- Trecho selecionado -
....

O Sinase (Sistema Nacional de Atendimento Socioeducativo), sancionado em janeiro de 2012 e em vigor desde abril, demora a ser implementado nos estados e municípios. O Plano Nacional Socioeducativo, bem como os estaduais e municipais, que estabelecem as suas diretrizes, ainda estão sendo debatidos e muitas medidas que já poderiam estar em prática, como número reduzido de adolescentes em cada unidade, ainda são aplicadas parcialmente.

 

A socióloga Miriam Maria José dos Santos, vice-presidenta do Conanda (Conselho Nacional dos Direitos da Criança e do Adolescente), disse que uma comissão intersetorial, coordenada pela Secretaria de Direitos Humanos para monitorar a implementação do Sinase, mostra que as ações ainda são incipientes, com avanços em alguns estados e atrasos em outros. “Neste primeiro ano, os trabalhos consistiram mais na perspectiva do planejamento, de organização para a execução, na elaboração dos planos Nacional, estaduais e municipais. No primeiro ano era mais uma perspectiva de planejamento”, disse.

....

- Material fornecido -
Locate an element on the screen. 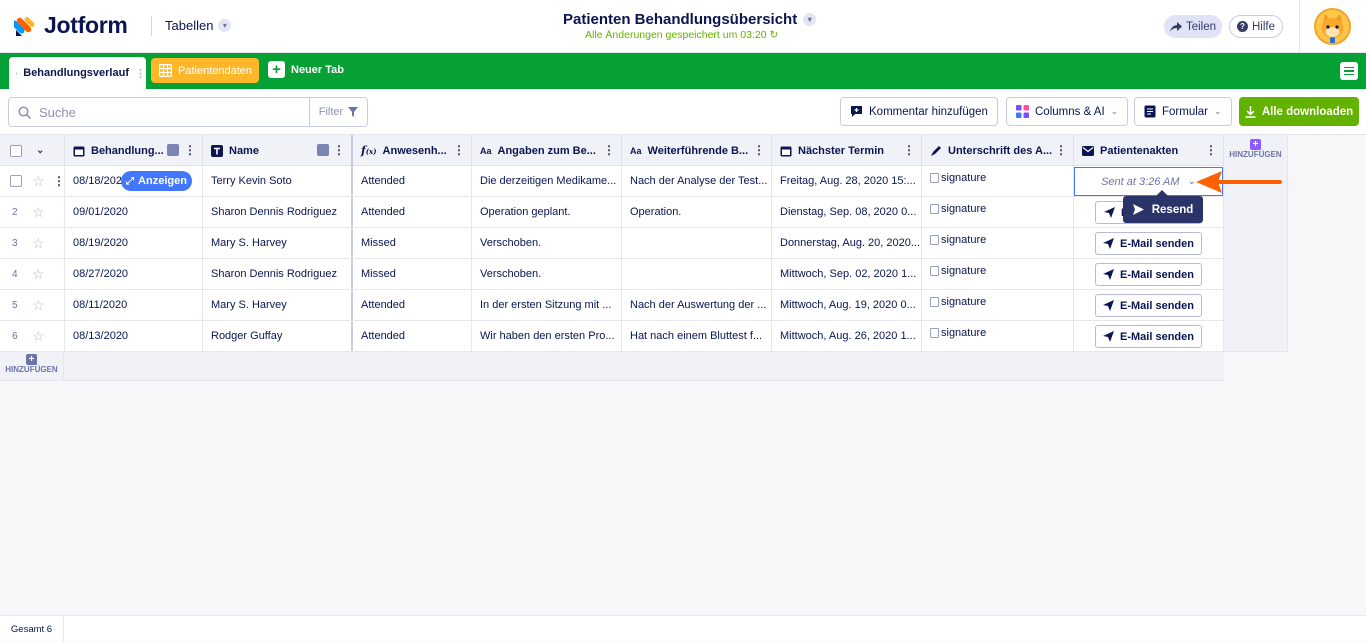 The height and width of the screenshot is (642, 1366). jotform-logo: Jotform is located at coordinates (71, 26).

....

- Tarefa solicitada -
Segundo o texto sobre o Sinase, que órgão coordena a comissão intersetorial que monitora a implementação do sistema?

- Resposta abaixo -
A Secretaria de Direitos Humanos.